Neste momento, recorda que o conteúdo relacionado com a cantora está espalhado por três espaços em particular: no Núcleo Museológico, na exposição no Palácio do Povo, de Francisco Rocha, que tem mais de 20 anos de recolha de fotografias, certificados internacionais e outros objectos pessoais como os vestidos da cantora, bem como na casa onde viveu a artista.

“Não havendo uma boa articulação entre estes intervenientes que possuem o mesmo objectivo, quem demanda à cidade, os visitantes, os turistas acabam por ter uma dispersão em relação aos espaços”, lamentou Samira Baessa, reconhecendo que o número de visitantes do actual núcleo museológico não é o desejável.

Ainda assim, acredita que há uma grande afluência à própria casa, embora o espaço interior não esteja aberto a visitas, pelo que reunir todo o espólio num único local seria uma mais-valia.

“Fazendo um projecto organizado que crie um roteiro, mas que destaque o espaço como sendo o espaço que acolhe o espólio da artista, um lugar que esteja mais bem preparado para que as pessoas conheçam melhor Cesária.
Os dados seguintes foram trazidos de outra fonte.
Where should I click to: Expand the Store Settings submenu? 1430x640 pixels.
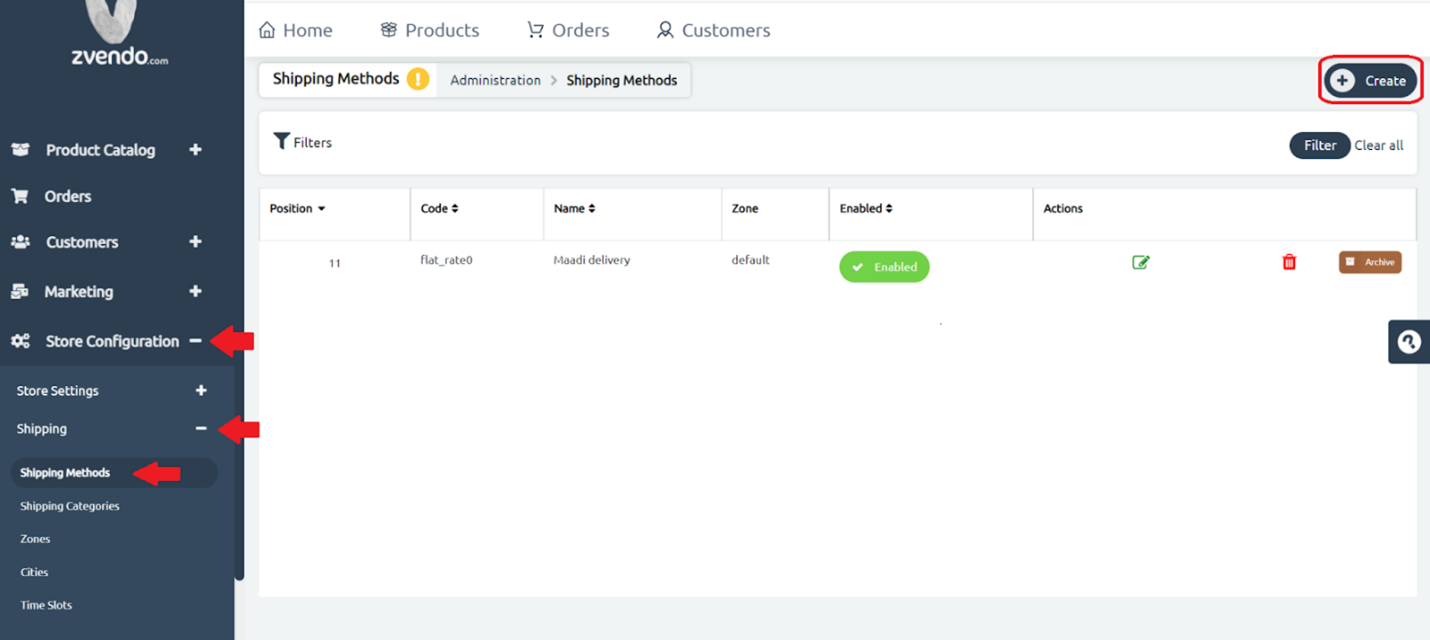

Acredito que de facto possa ser um espaço auto-sustentável e criar um mecanismo para trabalhar toda a vocação do museu na perspectiva da educação, turismo, empoderamento feminino, toda a motivação que a figura da Cesária Évora possa representar para a cidade, para o país, e internacionalmente, inclusive para a morna, que é Património da Humanidade”, sublinhou a responsável.

E recordou que o núcleo foi “criado sempre com a ideia” de vir a transformar-se, “a curto ou médio prazo”, num projecto mais amplo. “Só que tratando-se de um projecto em que há herdeiros, a família, há diálogo, tem que se esperar e conseguir o retorno e isso leva o seu tempo e por isso se calhar alguma demora na decisão”, apontou Samira Baessa, embora acreditando que haverá consenso.

O actual Núcleo Museológico foi criado em Maio de 2015, precisamente no edifício construído dez anos antes para então ser a residência da artista Cesária Évora.

“O edifício conhecido como a Casa do Artista foi oferecido à Cesária Évora no dia 17 de Janeiro de 1995, pronta a habitar. A cantora recebeu as chaves das mãos do presidente do Instituto Nacional da Cultura, Mário Fonseca, e do presidente da Câmara Municipal de São Vicente, Onésimo Silveira”, recorda o historial do espaço, colocado na parede, logo à entrada.

O técnico do IPC e actual responsável pelo núcleo, Júlio Martins, explicou à Lusa que Cesária Évora “nunca chegou a morar na casa e que quem lá viveu foi a filha”.

“Na altura era para ser oferecida à Cesária para ser a sua casa enquanto estivesse viva. No entanto, quando terminaram o projecto Cesária já tinha a sua casa própria e não chegou a viver lá, mas sim a filha e a neta”, frisou.

O trabalho naquele núcleo tem sido virado para o turismo, mas também na pedagogia, explicou.

No espaço encontram-se objectos profissionais e pessoais da cantora, desde vestuário a objectos de uso doméstico como colheres, xícaras que usava no dia-a-dia, fotografias, e até um dos últimos cigarros que a artista fumou, além de cópias das músicas que interpretou ao longo da carreira.